◆ Provided information:
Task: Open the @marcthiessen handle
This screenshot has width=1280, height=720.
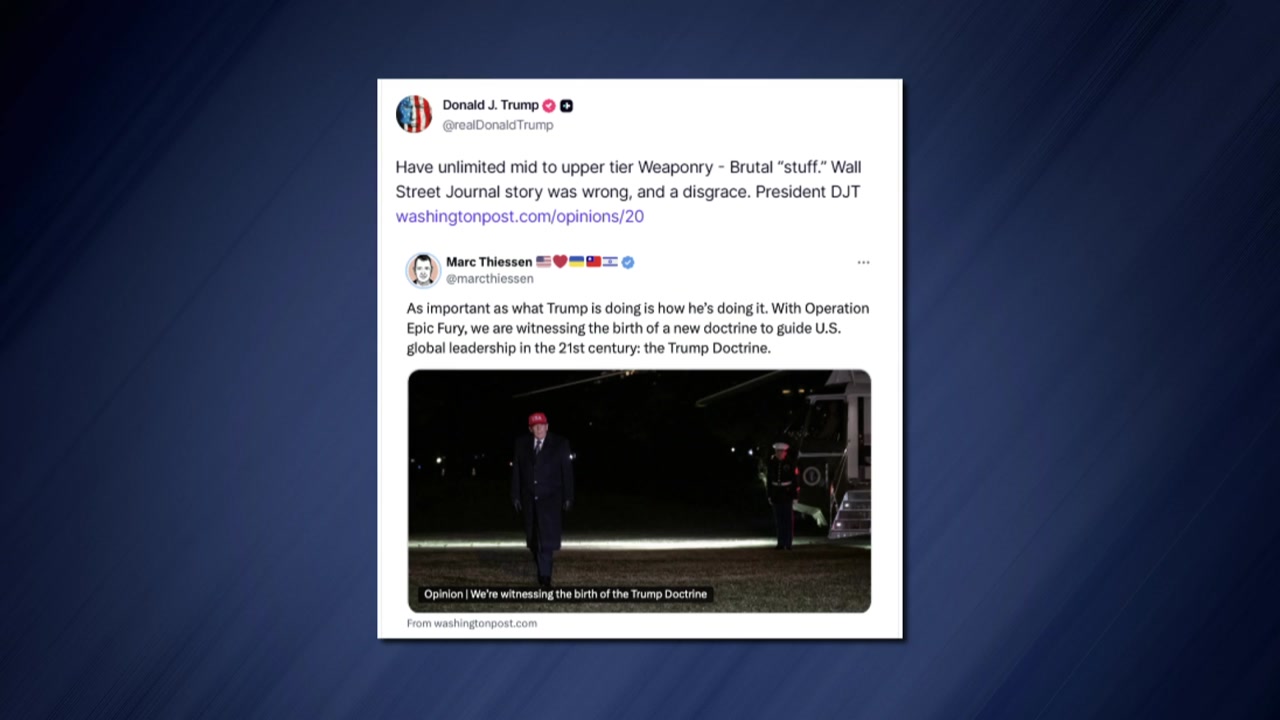Action: click(490, 279)
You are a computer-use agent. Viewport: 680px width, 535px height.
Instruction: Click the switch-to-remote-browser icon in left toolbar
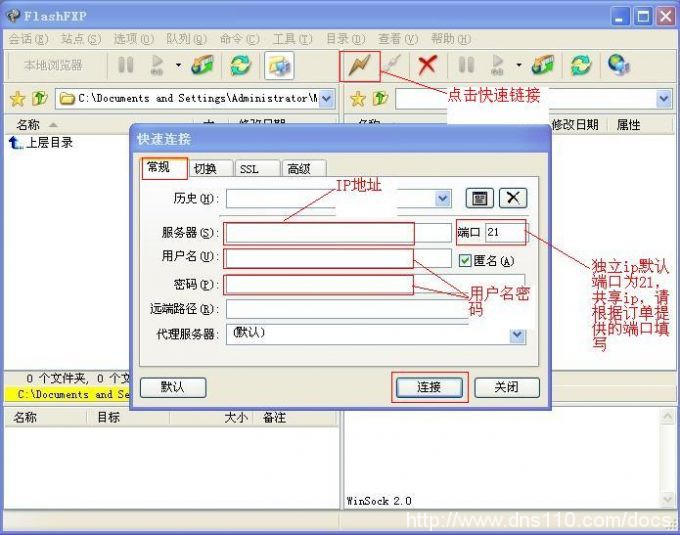(279, 66)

◆ Your instructions: For this exercise, retype the listing above word for word and omit the pictures.

◆ Written solution:
Task: Open the @marcthiessen handle
This screenshot has width=1280, height=720.
Action: click(490, 279)
You are a computer-use agent. Viewport: 680px width, 535px height.
Instruction: Click the switch-to-remote-browser icon in left toolbar
(279, 66)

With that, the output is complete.